George had a wife Nancy, a son Brian and a daughter Una. Una and Brian helped him to write "Christ and Baháʼu'lláh" by writing down his dictations as he was dying from Parkinson's. Brian died in 1988 and Una in 2003. Una married Richard "Dick" Dean, Baháʼí and one time Harlem Globetrotter, she also was a founding member of the Dublin Local Spiritual Assembly as well as a Knight of Baháʼu'lláh, a designation given to those Baháʼís who were the first to reside in a country, hers being Malta.

==Works==
Shoghi Effendi once said about George Townshend that he feels "Mr. Townshend's services to the Faith can best be rendered by his writing about it, as he obviously has an outstanding ability in this direction..." (The Unfolding Destiny of the British Baha'i Community, p. 198).

- Townshend, George (1966). "Christ and Baháʼu'lláh"
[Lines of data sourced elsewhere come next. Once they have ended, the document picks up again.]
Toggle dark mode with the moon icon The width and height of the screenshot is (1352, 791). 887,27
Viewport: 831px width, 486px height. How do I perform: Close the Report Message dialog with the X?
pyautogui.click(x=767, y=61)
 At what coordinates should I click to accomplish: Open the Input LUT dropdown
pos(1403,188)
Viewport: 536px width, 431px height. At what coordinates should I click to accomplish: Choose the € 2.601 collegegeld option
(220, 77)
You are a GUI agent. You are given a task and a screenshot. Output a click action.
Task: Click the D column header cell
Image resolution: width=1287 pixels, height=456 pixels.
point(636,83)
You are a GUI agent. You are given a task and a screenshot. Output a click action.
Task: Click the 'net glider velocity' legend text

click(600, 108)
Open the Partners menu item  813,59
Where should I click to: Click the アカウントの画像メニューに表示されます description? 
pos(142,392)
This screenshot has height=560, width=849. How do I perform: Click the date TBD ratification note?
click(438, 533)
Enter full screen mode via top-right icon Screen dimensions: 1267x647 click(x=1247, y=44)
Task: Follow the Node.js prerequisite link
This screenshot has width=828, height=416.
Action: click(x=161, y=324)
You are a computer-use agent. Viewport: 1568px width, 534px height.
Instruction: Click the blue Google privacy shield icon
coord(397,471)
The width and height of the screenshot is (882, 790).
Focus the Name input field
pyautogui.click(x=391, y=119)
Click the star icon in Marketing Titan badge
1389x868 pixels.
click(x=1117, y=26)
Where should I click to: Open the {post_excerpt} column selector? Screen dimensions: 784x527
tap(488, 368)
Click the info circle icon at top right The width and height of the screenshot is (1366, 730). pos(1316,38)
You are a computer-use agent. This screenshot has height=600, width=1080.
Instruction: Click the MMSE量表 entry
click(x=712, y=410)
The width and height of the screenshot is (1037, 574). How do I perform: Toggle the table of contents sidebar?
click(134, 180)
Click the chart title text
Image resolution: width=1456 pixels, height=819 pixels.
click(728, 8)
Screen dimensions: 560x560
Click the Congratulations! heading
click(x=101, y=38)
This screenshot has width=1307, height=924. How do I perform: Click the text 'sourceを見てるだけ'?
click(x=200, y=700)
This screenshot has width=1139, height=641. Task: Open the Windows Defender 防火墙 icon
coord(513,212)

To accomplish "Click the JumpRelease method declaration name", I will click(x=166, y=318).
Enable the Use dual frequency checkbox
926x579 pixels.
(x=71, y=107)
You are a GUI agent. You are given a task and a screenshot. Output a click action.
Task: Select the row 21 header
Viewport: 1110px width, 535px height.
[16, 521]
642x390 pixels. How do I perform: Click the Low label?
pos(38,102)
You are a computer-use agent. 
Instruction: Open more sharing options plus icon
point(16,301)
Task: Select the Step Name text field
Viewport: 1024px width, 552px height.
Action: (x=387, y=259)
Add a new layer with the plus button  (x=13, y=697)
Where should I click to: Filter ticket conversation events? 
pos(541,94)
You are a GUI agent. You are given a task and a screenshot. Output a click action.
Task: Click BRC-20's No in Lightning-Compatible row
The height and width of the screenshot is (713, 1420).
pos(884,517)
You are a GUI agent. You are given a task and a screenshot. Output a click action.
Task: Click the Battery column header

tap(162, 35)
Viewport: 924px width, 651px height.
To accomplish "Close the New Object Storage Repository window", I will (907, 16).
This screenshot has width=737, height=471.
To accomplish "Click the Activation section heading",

Christ and Baháʼu'lláh is notable for the changes made from the original publication to subsequent editions published after the passing of Shoghi Effendi. For example, a statement about the "first and present Guardian" has been removed and a section discussing "the lineage of succeeding Guardians" has been replaced with a section discussing "divinely guided institutions" in general.

- Townshend, George (1957). "Abdu'l-Baha: The Master"

- Townshend, George (1951). "Heart of the Gospel, The"

- Townshend, George (1972). "Promise of All Ages, The"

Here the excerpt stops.